Watch: Chateau Frontenac renos revealed
QUEBEC CITY – The century-old Chateau Frontenac has been given a modern facelift.
The iconic hotel, most famously used by British prime minister Winston Churchill and American president Franklin D. Roosevelt to plan the Second World War’s invasion of Normandy, is now fresh and bright.
“We wanted to keep the best of the existing but also take it to another level,” General Manager Robert Mercure told Global News.
“Like anything, the hotel business is very competitive so you have to keep evolving.”
Touches of blue were added here and there to evoke the St. Lawrence River, while the chandeliers are as bright as icicles on a cold Quebec winter day.
Rooms were renovated in trendy neutrals and light was added to the hallways, giving the Chateau an overall more upbeat look.
“We wanted to be very respectful to the history of the hotel but also update it with a more up-to-date design style,” Mercure added.
“You have to refresh the food as well as the space that’s been redesigned.”

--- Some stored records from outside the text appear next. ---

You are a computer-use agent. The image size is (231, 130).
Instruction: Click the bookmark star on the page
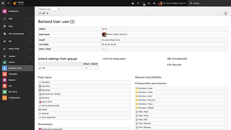pos(226,13)
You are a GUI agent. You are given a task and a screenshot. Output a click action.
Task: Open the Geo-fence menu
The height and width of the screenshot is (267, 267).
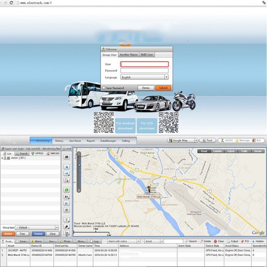(x=75, y=141)
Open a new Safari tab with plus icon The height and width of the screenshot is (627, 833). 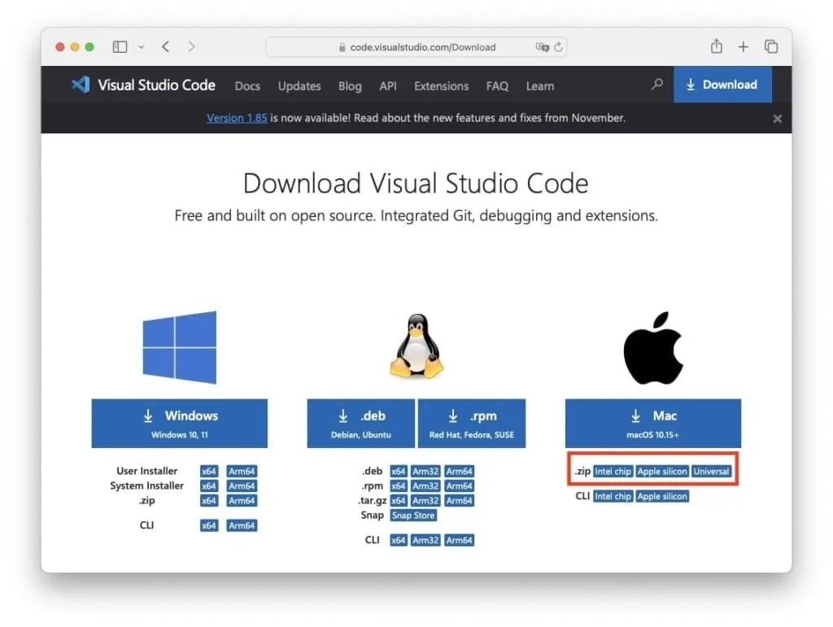point(743,46)
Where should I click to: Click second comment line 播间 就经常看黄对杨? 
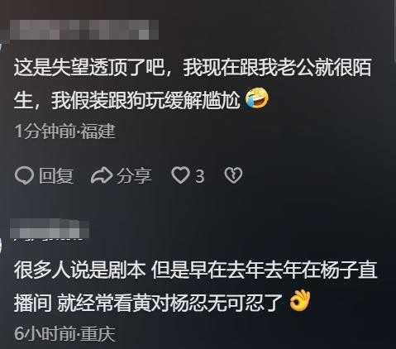pyautogui.click(x=149, y=303)
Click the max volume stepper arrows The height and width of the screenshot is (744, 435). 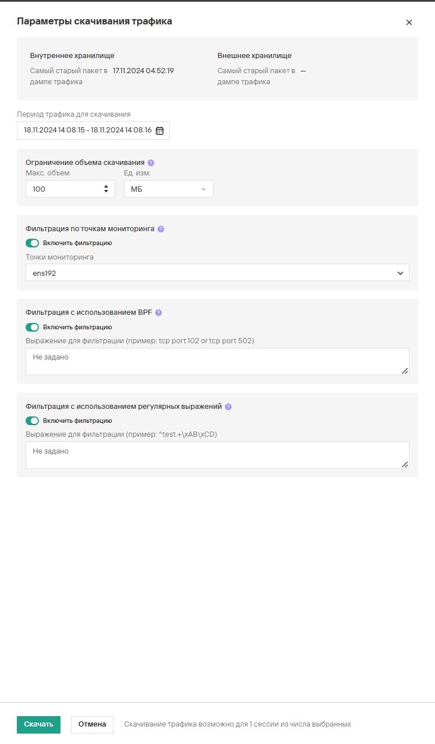pyautogui.click(x=106, y=189)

Perhaps the most striking change: the Château’s three restaurants have been completely revamped. Gone is the stuffy cuisine.
New Executive Chef Baptiste Peupion says he prefers lighter, more accessible fare.
“First we need to go for fresh seasonal products. Quebec products clearly and simply have to be put back in the plate. Value-for-money is, I believe, the main philosophy for our restaurants and the philosophy of 2014 as well,” said Peupion.
Richard Pelchat said the changes are bringing back local diners like himself.
“It’s a new kind of experience,” he said.
History buffs will love the display of archeological artifacts on the lower level. Always careful to balance old with new, Mercure confirmed that a new app for iTunes and Android is being developed.
“There’s so much history, that we wanted also to use technology to help showcase the history of the hotel,” he said.
“This summer, we’ll be launching a heritage application that people can download for free and it’ll help them walk around the Chateau and understand some of the elements of the hotel.”
Pelchat said he believes that the Chateau 2.0 has lost none of its old-time charm.
“It still epitomizes the spirit of Quebec City.”